Il tiro è certamente una delle specialità della casa: eccellente in situazioni di spot up nelle quali lo scorso anno ha realizzato 1.15 PPP (punti per possesso, fonte: Synergy) con un ottimo 45.5 FG%. Piedi a terra è una sentenza, soprattutto dagli angoli ed anche in uscita dai blocchi sa rendersi molto pericoloso.
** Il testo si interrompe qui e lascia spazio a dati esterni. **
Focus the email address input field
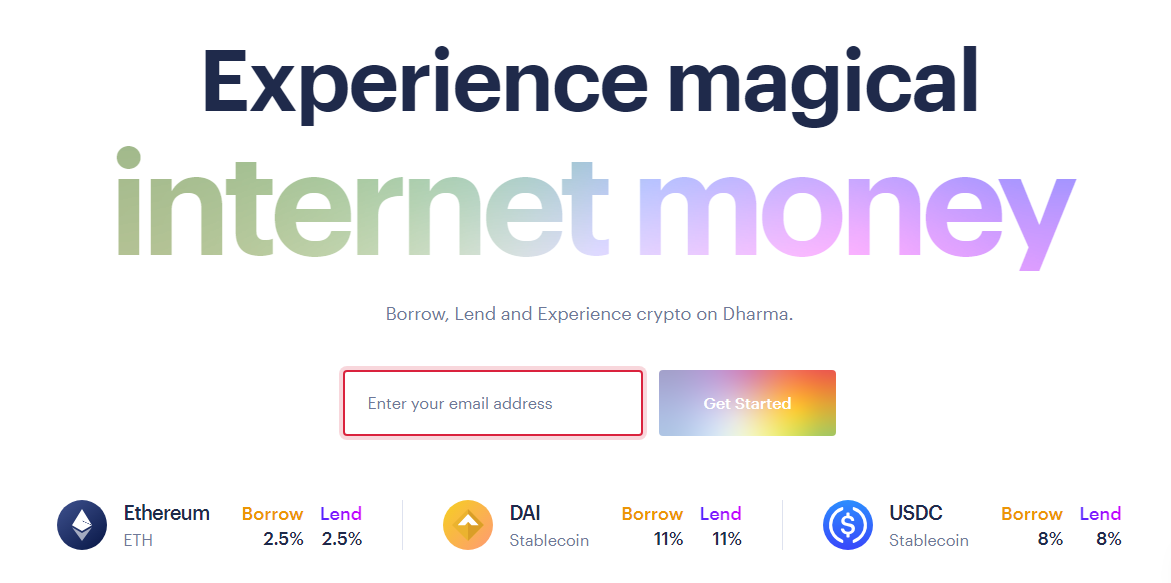 (x=493, y=403)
È lecito aspettarsi che coach Neven Spahija crei degli schemi ad hoc per lui, ma in generale sarà interessante vedere un tiratore del suo calibro aprire gli spazi per i compagni e tenere sempre impegnate le difese avversarie che non potranno concedergli un millimetro.
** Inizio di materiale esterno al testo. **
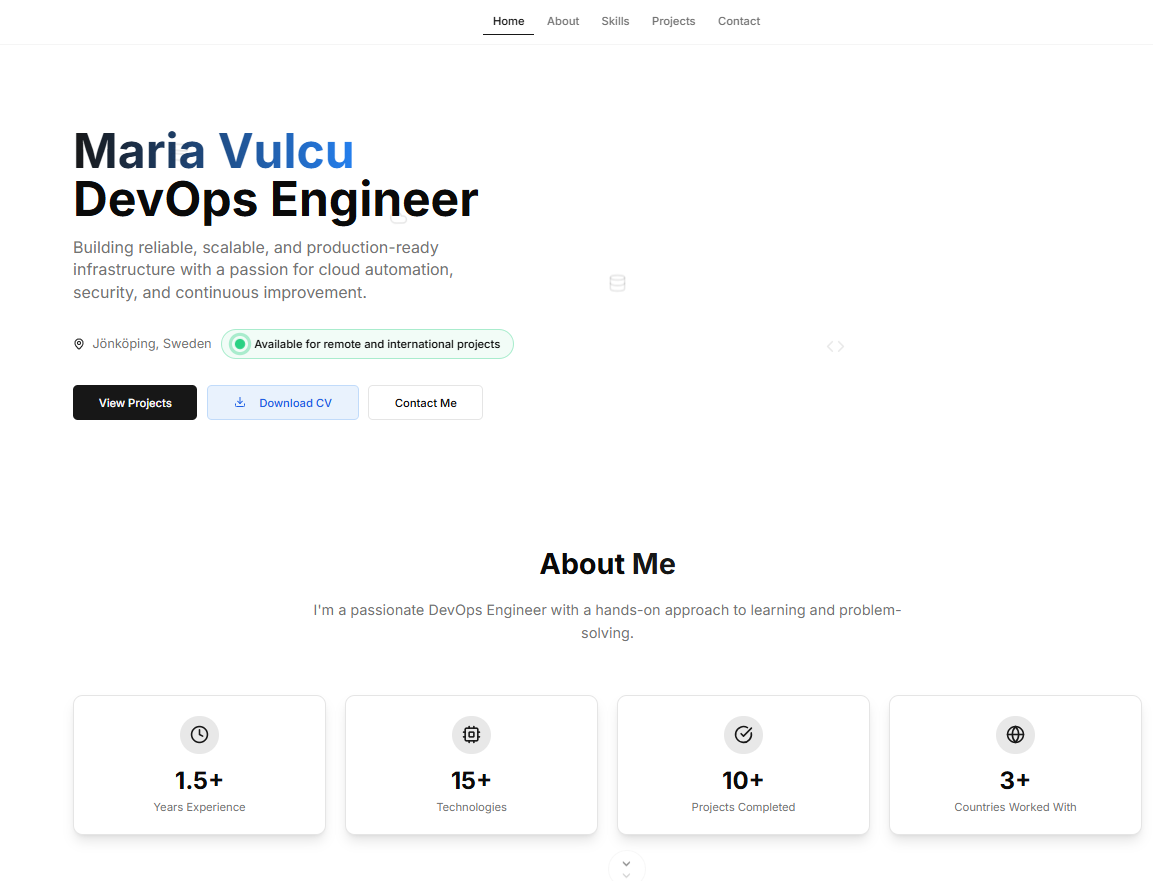Expand the down chevron scroll indicator
This screenshot has width=1153, height=881.
point(626,866)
Non possiede un gran ball handing: in America potrebbe essere considerato un tweener, un ibrido tra il 2 e il 3, mentre in Europa dovrebbe agire prevalentemente da 3. Ha un corpo esile ma slanciato e un atletismo pazzesco: visto che la prossima Reyer dovrebbe essere una squadra che giocherà ad alti ritmi, sembra essere capitato proprio nel contesto ideale.
O’Connell è un giocatore con ottimi movimenti off ball, ha una una buona comprensione del gioco e i tempi giusti per tagliare a canestro. AO (come lo chiamano negli USA) sa far bene con poco, non necessita di tanti possessi ed è sempre pronto a giocare sui blocchi lontano dalla palla.